Monday, April 16, 2007

Move aside and let the man go through

Do you know what time it is, basketball fans? On the off chance that you don't own Lil' Romeo's second album, it's GAMETIME!

What, you thought Lil' Romeo was finished? You thought the game passed him by? Hell 2 da naw! Our boy is gonna be straight ballin' on fools at USC starting in 2008. That soft drip-drip-drip you hear is O.J. Mayo soiling himself.

Via back room handies inside sources, we were able to secure a copy of the recruiting tape that initially piqued the interest of Tim Floyd and his staff. Let's see what the Trojans are really getting here.Un. F'n. Stoppable.

Any good highlight tape needs an attention grabber. Well, they don't get much better than a 10-year old Romeo showing off a 74-inch vert, even hanging onto the rim long enough to dedicate the unmitigated awesomeness to a young female fan. This is good. Affability will be key in washing the Mayo off the Trojans program come next offseason.
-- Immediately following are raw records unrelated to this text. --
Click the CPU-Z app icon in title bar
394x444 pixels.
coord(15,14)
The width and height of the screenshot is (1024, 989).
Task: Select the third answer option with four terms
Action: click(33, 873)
Also on display was Romeo's sick killer crossover. Not since Skip To My Lou have I seen such ankle-shattering beauty. I bet he can even do that cool between-the-legs spider move that I was never able to pull off at basketball camp.

Much has been said about avoiding the pitfalls Romeo's father, Master P, fell into on his way to the NBA. Let's get one thing straight: You could do a lot worse than driving a gold and platinum tank to the court. I'm cursing myself for not doing this in intramurals.

The future is here, ladies and gentlemen, and it's wearing a Bugs Bunny chain and matching watch.